Abiraterone Acetate Significantly Improves PFS in Metastatic Prostate Cancer
An interim analysis of the COU-AA-302 trial investigating the use of abiraterone acetate (Zytiga) in chemotherapy-naïve patients with mCRPC showed a trend toward improvement in PFS and OS.
Charles J. Ryan, MD
An interim analysis of the COU-AA-302 phase III trial investigating the use of abiraterone acetate (Zytiga) in chemotherapy-naïve patients with metastatic castration-resistant prostate cancer (mCRPC) showed a trend toward improvement in progression-free survival (PFS) and overall survival (OS), suggesting that the recently approved drug could be safely delivered in an earlier setting. The results were presented at ASCO 2012.
Abiraterone is an androgen synthesis inhibitor, part of a class of newer agents that are designed to target androgen receptors to block the signaling pathways associated with prostate cancer. In April 2011, abiraterone was approved by the FDA to treat patients with mCRPC who had previously received docetaxel. However, studies such as COU-AA-302 are attempting to determine whether the drug can be given prior to chemotherapy.
In the ongoing COU-AA-302 study, 1088 chemotherapy- naïve, asymptomatic or mildly symptomatic patients with mCRPC were randomized 1:1 to receive either 1 g of abiraterone once daily plus 5 mg of prednisone twice daily or placebo plus 5 mg of prednisone twice daily.
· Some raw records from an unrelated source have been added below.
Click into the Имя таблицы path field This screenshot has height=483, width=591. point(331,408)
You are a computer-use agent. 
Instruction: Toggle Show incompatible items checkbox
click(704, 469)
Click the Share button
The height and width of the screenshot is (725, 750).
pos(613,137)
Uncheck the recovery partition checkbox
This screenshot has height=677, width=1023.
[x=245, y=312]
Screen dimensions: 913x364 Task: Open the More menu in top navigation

The primary endpoints are radiographic PFS and OS.
At the time of the interim analysis, 43% of total events had been reported. The median PFS in the control arm was 8.3 months; however, the median PFS could not be determined for the abiraterone group. Based on independent analysis, the median PFS appeared to be approximately doubled in the abiraterone arm (hazard ratio [HR] = 0.43; 95% CI, 0.35-0.52; P <.0001).
The median OS also could not be determined at the interim analysis. The OS in the control arm was 27.2 months, the longest median OS measured in any phase III mCRPC study. The independent analysis showed that there was an approximate 25% increase in OS in the abiraterone arm (HR = 0.75; 95% CI, 0.61-0.93; P = .0097).
In March, the study was unblinded so that patients in the control arm could receive abiraterone.
As compared with the placebo group, the abiraterone arm experienced higher rates of grade 3 and 4 adverse events, including hypertension (4.9% vs 3.0%), hypokalemia (2.4% vs 1.9%), elevated ALT levels (5.4% vs 0.8%), and elevated AST levels (3.0% vs 0.9%).
The results of this study suggest that abiraterone might be safe to give to patients earlier in the treatment course than its currently approved indication, according to lead study author Charles J. Ryan, MD, University of California San Francisco Helen Diller Family Comprehensive Cancer Center.
“We have an orally available, well-tolerated, generally safe agent that leads to clinical responses in over half of patients who take it,” Ryan said.
Based on the COU-AA-302 data, Johnson & Johnson submitted a supplemental New Drug Application to the FDA in June seeking to expand abiraterone’s label to include treatment of symptomatic or mildly symptomatic, chemotherapynaïve patients with mCRPC following the failure of androgen deprivation therapy.
Ryan CJ, Smith MR, De Bono JS, et al. Interim analysis (IA) results of COU-AA-302, a randomized, phase III study of abiraterone acetate (AA) in chemotherapy-naïve patients (pts) with metastatic castration-resistant prostate cancer (mCRPC). J Clin Oncol. 2012;30(suppl; abstr LBA4518).